→ **PROBLEM 1**
In the article on the 2025 Philippine floods, rewrite the portion starting with "Natural disaster in" and going on through "and donation drives.", swapping "flooding" for "inundation".
→ **PROBLEM 2**
According to the article on the 2025 Philippine floods, on what date was the start of the 2025 southwest monsoon season declared?
→ **PROBLEM 3**
Continue the article on the 2025 Philippine floods from its last sentence.

→ **PASSAGE FOR REVIEW**
====

2025 Philippine floods
- Date: July 15, 2025–July 26, 2025
- Location: Philippines;
- Cause: Southwest monsoon, two tropical storms
- Deaths: 30

= 2025 Philippine monsoon floods =

Natural disaster in the Philippines

The 2025 Philippine monsoon floods were a series of floods caused by a southwest monsoon during the month of July. It was significantly enhanced by Tropical Storm Wipha and Tropical Storm Co-May, causing major damage over the northern portion of the Philippines as flooding was produced. Rainfall warnings were hoisted in affected areas in a period of a week; work suspensions were also placed. After numerous increases, the final death toll stood at 30. Massive flooding affected roads in Luzon, especially the North Luzon Expressway. Millions of people were affected, with thousands of homes being damaged. A state of calamity was declared in numerous cities, namely San Miguel, Manila, and Malabon, along with the province of Cavite. Foundations including the GMA Kapuso Foundation, Caritas Philippines, and Angat Buhay initiated charities and donation drives.

== Background ==
The Southwest monsoon, locally called habagat, regularly forms during the summer from May until October; it is a wind system typically characterized by warm and humid winds blowing from the southwest. The start of the southwest monsoon season for 2025 was declared on May 30. Filipino weather bureau PAGASA announced that an already existing southwest monsoon was going to affect the island province of Luzon on July 20.

=== Tropical Storm Wipha ===

A low-pressure area formed inside the Philippine Area of Responsibility on July 15. The next day, PAGASA upgraded the system into a tropical depression and subsequently named it as Crising. At 20:00 PHT (12:00 UTC) on July 18, the system was upgraded into a tropical storm as it was named Wipha by the Japan Meteorological Agency (JMA), passing near the Babuyan Islands. When Wipha passed near Cagayan, it contributed to the flooding caused by the southwest monsoon. Multiple provinces were issued orange rainfall warnings.

====

→ **RAW DATA**
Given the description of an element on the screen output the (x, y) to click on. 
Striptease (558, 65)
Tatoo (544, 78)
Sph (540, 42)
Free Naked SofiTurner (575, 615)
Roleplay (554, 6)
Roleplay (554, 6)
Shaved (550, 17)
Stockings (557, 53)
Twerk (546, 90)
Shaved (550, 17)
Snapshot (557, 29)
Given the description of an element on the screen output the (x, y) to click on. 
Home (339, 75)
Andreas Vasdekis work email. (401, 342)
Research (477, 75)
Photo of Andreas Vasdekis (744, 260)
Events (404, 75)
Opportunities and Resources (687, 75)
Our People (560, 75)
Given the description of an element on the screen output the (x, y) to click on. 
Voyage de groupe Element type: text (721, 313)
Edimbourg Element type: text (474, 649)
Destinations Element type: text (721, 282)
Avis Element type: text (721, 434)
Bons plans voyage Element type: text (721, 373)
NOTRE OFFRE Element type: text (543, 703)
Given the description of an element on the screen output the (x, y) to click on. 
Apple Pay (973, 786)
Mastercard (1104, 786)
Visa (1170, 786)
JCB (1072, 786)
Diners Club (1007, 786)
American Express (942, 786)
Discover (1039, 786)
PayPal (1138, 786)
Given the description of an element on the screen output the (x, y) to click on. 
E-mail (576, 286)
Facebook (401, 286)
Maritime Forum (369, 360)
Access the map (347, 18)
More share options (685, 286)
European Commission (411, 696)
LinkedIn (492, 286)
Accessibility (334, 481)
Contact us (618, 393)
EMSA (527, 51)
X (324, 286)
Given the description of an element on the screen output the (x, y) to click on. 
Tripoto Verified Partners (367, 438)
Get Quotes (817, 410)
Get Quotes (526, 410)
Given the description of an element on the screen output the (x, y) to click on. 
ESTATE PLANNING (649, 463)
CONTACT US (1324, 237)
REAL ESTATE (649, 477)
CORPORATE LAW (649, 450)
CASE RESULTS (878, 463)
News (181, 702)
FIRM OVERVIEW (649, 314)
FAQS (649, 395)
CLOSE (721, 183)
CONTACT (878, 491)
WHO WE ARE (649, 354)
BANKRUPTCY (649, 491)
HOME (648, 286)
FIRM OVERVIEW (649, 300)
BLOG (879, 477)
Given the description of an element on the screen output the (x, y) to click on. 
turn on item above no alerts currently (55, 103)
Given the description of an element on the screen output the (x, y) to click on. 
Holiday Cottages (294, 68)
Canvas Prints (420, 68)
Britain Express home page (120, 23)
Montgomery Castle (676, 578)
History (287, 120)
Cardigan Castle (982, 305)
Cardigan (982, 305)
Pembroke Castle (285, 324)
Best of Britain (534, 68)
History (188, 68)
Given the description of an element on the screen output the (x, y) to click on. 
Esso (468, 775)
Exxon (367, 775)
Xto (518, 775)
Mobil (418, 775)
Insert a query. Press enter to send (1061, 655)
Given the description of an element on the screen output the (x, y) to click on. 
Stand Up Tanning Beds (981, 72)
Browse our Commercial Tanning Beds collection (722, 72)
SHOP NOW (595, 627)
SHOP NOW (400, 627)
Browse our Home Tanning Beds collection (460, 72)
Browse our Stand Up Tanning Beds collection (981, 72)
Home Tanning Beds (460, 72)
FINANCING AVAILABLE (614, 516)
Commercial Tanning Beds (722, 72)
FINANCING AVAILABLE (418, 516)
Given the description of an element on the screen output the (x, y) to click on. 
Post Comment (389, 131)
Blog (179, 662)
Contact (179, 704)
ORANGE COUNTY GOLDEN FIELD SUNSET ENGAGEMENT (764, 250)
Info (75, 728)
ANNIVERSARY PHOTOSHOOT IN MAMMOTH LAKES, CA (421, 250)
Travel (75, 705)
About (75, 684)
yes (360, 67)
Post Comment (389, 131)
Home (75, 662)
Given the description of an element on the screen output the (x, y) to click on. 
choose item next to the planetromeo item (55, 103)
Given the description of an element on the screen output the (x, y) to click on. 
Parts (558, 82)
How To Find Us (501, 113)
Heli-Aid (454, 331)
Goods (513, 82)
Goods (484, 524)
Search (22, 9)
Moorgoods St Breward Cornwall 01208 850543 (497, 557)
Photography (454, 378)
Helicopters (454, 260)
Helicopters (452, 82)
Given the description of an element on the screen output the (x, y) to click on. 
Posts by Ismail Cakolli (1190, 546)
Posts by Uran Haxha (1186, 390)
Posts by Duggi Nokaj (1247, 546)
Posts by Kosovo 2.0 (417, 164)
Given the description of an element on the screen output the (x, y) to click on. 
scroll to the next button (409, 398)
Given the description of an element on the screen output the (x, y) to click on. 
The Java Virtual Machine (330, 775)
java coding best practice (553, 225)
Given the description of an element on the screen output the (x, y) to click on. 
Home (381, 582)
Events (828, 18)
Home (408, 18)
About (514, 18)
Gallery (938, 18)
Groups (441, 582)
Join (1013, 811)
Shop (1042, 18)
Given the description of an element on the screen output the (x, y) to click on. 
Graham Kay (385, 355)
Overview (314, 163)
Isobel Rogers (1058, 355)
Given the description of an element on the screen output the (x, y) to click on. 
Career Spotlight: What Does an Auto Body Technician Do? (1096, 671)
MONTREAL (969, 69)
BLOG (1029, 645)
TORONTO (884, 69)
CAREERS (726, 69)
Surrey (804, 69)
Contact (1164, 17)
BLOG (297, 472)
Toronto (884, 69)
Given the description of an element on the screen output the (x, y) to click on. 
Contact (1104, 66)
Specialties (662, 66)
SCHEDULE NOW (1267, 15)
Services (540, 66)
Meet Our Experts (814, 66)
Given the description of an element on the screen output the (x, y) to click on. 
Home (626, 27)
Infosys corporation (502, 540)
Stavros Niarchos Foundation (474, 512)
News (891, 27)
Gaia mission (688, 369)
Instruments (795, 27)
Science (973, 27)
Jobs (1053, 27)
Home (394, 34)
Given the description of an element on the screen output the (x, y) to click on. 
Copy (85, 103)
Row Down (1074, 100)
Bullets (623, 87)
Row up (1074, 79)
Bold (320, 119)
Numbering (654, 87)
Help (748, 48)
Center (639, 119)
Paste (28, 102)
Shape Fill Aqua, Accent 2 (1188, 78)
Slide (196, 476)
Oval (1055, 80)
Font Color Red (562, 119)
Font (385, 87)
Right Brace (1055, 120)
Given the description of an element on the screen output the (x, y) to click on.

====

→ **RESULT 1**
Natural disaster in the Philippines

The 2025 Philippine monsoon floods were a series of floods caused by a southwest monsoon during the month of July. It was significantly enhanced by Tropical Storm Wipha and Tropical Storm Co-May, causing major damage over the northern portion of the Philippines as inundation was produced. Rainfall warnings were hoisted in affected areas in a period of a week; work suspensions were also placed. After numerous increases, the final death toll stood at 30. Massive inundation affected roads in Luzon, especially the North Luzon Expressway. Millions of people were affected, with thousands of homes being damaged. A state of calamity was declared in numerous cities, namely San Miguel, Manila, and Malabon, along with the province of Cavite. Foundations including the GMA Kapuso Foundation, Caritas Philippines, and Angat Buhay initiated charities and donation drives.

→ **RESULT 2**
May 30

→ **RESULT 3**
=== Tropical Storm Co-May ===

A tropical depression formed in the northern Philippines, attaining the name Emong from PAGASA. PAGASA declared the system a tropical storm the same day. The next day, the storm intensified to a typhoon. It made landfall over Pangasinan the same day. Co-May further exacerbated the southwest monsoon and continued to bring heavy rainfall to the island of Luzon, especially the western sections.

== Preparations ==
The issuance of the first weather advisory of the system from PAGASA was declared on July 15, with Antique and Negros Occidental placed in the orange rainfall alert predicting 100 to 200 mm of rainfall in those areas. The next day, Palawan and Occidental Mindoro were placed in orange rainfall. No changes were recorded in the following day. The provinces of Pangasinan, Zambales, Bataan, Cavite, and Occidental Mindoro were declared to have orange rainfall in its 5 a.m. advisory on July 20.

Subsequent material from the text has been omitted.